▸ Task prompt:
Can you put the lines below into a numbered list, leaving out the blank ones?

════════════════

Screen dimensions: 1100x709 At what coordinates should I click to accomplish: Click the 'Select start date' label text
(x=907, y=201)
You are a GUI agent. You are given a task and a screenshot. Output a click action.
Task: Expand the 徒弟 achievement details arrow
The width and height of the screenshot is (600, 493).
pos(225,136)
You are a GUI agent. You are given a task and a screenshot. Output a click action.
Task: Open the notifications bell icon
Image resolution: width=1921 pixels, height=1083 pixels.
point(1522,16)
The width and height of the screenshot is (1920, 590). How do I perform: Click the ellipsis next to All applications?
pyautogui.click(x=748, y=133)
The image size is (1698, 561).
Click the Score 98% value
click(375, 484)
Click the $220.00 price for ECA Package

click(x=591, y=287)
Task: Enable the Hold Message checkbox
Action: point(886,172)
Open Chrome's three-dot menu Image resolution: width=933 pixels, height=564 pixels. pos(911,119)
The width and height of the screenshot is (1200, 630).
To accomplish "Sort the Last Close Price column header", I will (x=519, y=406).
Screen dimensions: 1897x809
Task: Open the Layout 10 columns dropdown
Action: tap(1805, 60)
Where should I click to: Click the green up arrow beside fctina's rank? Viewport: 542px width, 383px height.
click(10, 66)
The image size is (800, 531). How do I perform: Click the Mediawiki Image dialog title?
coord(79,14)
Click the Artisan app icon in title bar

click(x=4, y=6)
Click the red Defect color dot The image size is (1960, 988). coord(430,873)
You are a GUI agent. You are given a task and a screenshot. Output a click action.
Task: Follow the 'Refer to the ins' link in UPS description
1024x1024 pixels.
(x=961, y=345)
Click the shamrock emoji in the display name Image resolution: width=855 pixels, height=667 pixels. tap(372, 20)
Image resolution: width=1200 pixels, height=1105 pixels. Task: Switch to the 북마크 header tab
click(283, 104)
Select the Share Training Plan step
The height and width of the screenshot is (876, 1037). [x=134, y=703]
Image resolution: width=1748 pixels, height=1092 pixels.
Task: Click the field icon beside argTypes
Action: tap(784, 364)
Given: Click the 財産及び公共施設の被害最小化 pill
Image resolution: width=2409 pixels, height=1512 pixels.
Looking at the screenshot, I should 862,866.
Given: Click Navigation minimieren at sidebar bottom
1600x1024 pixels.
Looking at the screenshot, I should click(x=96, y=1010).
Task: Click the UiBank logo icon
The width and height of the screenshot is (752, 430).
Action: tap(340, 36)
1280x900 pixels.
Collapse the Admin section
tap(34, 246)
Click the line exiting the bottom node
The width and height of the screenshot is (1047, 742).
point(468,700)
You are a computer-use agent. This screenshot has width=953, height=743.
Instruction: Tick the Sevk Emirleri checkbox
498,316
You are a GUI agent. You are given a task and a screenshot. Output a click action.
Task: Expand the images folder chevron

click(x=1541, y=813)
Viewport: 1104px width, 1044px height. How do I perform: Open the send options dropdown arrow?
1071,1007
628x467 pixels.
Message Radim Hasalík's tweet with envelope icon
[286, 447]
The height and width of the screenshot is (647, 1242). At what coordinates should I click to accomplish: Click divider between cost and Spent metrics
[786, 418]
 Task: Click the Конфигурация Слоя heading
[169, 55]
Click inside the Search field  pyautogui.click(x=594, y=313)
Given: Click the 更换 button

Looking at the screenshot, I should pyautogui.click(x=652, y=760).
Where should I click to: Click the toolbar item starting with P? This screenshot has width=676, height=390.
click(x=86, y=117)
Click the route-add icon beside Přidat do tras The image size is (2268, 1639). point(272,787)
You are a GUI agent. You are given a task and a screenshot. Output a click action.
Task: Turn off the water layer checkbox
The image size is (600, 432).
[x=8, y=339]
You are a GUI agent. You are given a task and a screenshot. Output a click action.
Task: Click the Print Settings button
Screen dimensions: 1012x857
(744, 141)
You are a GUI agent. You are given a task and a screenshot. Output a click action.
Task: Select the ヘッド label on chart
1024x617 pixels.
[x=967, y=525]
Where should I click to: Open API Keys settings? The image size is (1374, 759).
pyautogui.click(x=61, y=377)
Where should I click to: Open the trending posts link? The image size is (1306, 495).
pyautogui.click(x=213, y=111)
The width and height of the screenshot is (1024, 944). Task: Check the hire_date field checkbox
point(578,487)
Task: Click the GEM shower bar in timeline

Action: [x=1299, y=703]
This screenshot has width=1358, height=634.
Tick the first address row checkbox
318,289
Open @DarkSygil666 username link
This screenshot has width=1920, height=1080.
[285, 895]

════════════════

▸ In response:
1. Screen dimensions: 1100x709 At what coordinates should I click to accomplish: Click the 'Select start date' label text
2. (x=907, y=201)
3. You are a GUI agent. You are given a task and a screenshot. Output a click action.
4. Task: Expand the 徒弟 achievement details arrow
5. The width and height of the screenshot is (600, 493).
6. pos(225,136)
7. You are a GUI agent. You are given a task and a screenshot. Output a click action.
8. Task: Open the notifications bell icon
9. Image resolution: width=1921 pixels, height=1083 pixels.
10. point(1522,16)
11. The width and height of the screenshot is (1920, 590). How do I perform: Click the ellipsis next to All applications?
12. pyautogui.click(x=748, y=133)
13. The image size is (1698, 561).
14. Click the Score 98% value
15. click(375, 484)
16. Click the $220.00 price for ECA Package
17. click(x=591, y=287)
18. Task: Enable the Hold Message checkbox
19. Action: point(886,172)
20. Open Chrome's three-dot menu Image resolution: width=933 pixels, height=564 pixels. pos(911,119)
21. The width and height of the screenshot is (1200, 630).
22. To accomplish "Sort the Last Close Price column header", I will (x=519, y=406).
23. Screen dimensions: 1897x809
24. Task: Open the Layout 10 columns dropdown
25. Action: tap(1805, 60)
26. Where should I click to: Click the green up arrow beside fctina's rank? Viewport: 542px width, 383px height.
27. click(10, 66)
28. The image size is (800, 531). How do I perform: Click the Mediawiki Image dialog title?
29. coord(79,14)
30. Click the Artisan app icon in title bar
31. click(x=4, y=6)
32. Click the red Defect color dot The image size is (1960, 988). coord(430,873)
33. You are a GUI agent. You are given a task and a screenshot. Output a click action.
34. Task: Follow the 'Refer to the ins' link in UPS description
35. 1024x1024 pixels.
36. (x=961, y=345)
37. Click the shamrock emoji in the display name Image resolution: width=855 pixels, height=667 pixels. tap(372, 20)
38. Image resolution: width=1200 pixels, height=1105 pixels. Task: Switch to the 북마크 header tab
39. click(283, 104)
40. Select the Share Training Plan step
41. The height and width of the screenshot is (876, 1037). [x=134, y=703]
42. Image resolution: width=1748 pixels, height=1092 pixels.
43. Task: Click the field icon beside argTypes
44. Action: tap(784, 364)
45. Given: Click the 財産及び公共施設の被害最小化 pill
46. Image resolution: width=2409 pixels, height=1512 pixels.
47. Looking at the screenshot, I should 862,866.
48. Given: Click Navigation minimieren at sidebar bottom
49. 1600x1024 pixels.
50. Looking at the screenshot, I should click(x=96, y=1010).
51. Task: Click the UiBank logo icon
52. The width and height of the screenshot is (752, 430).
53. Action: tap(340, 36)
54. 1280x900 pixels.
55. Collapse the Admin section
56. tap(34, 246)
57. Click the line exiting the bottom node
58. The width and height of the screenshot is (1047, 742).
59. point(468,700)
60. You are a computer-use agent. This screenshot has width=953, height=743.
61. Instruction: Tick the Sevk Emirleri checkbox
62. 498,316
63. You are a GUI agent. You are given a task and a screenshot. Output a click action.
64. Task: Expand the images folder chevron
65. click(x=1541, y=813)
66. Viewport: 1104px width, 1044px height. How do I perform: Open the send options dropdown arrow?
67. 1071,1007
68. 628x467 pixels.
69. Message Radim Hasalík's tweet with envelope icon
70. [286, 447]
71. The height and width of the screenshot is (647, 1242). At what coordinates should I click to accomplish: Click divider between cost and Spent metrics
72. [786, 418]
73.  Task: Click the Конфигурация Слоя heading
74. [169, 55]
75. Click inside the Search field  pyautogui.click(x=594, y=313)
76. Given: Click the 更换 button
77. Looking at the screenshot, I should pyautogui.click(x=652, y=760).
78. Where should I click to: Click the toolbar item starting with P? This screenshot has width=676, height=390.
79. click(x=86, y=117)
80. Click the route-add icon beside Přidat do tras The image size is (2268, 1639). point(272,787)
81. You are a GUI agent. You are given a task and a screenshot. Output a click action.
82. Task: Turn off the water layer checkbox
83. The image size is (600, 432).
84. [x=8, y=339]
85. You are a GUI agent. You are given a task and a screenshot. Output a click action.
86. Task: Click the Print Settings button
87. Screen dimensions: 1012x857
88. (744, 141)
89. You are a GUI agent. You are given a task and a screenshot. Output a click action.
90. Task: Select the ヘッド label on chart
91. 1024x617 pixels.
92. [x=967, y=525]
93. Where should I click to: Open API Keys settings? The image size is (1374, 759).
94. pyautogui.click(x=61, y=377)
95. Where should I click to: Open the trending posts link? The image size is (1306, 495).
96. pyautogui.click(x=213, y=111)
97. The width and height of the screenshot is (1024, 944). Task: Check the hire_date field checkbox
98. point(578,487)
99. Task: Click the GEM shower bar in timeline
100. Action: [x=1299, y=703]
101. This screenshot has width=1358, height=634.
102. Tick the first address row checkbox
103. 318,289
104. Open @DarkSygil666 username link
105. This screenshot has width=1920, height=1080.
106. [285, 895]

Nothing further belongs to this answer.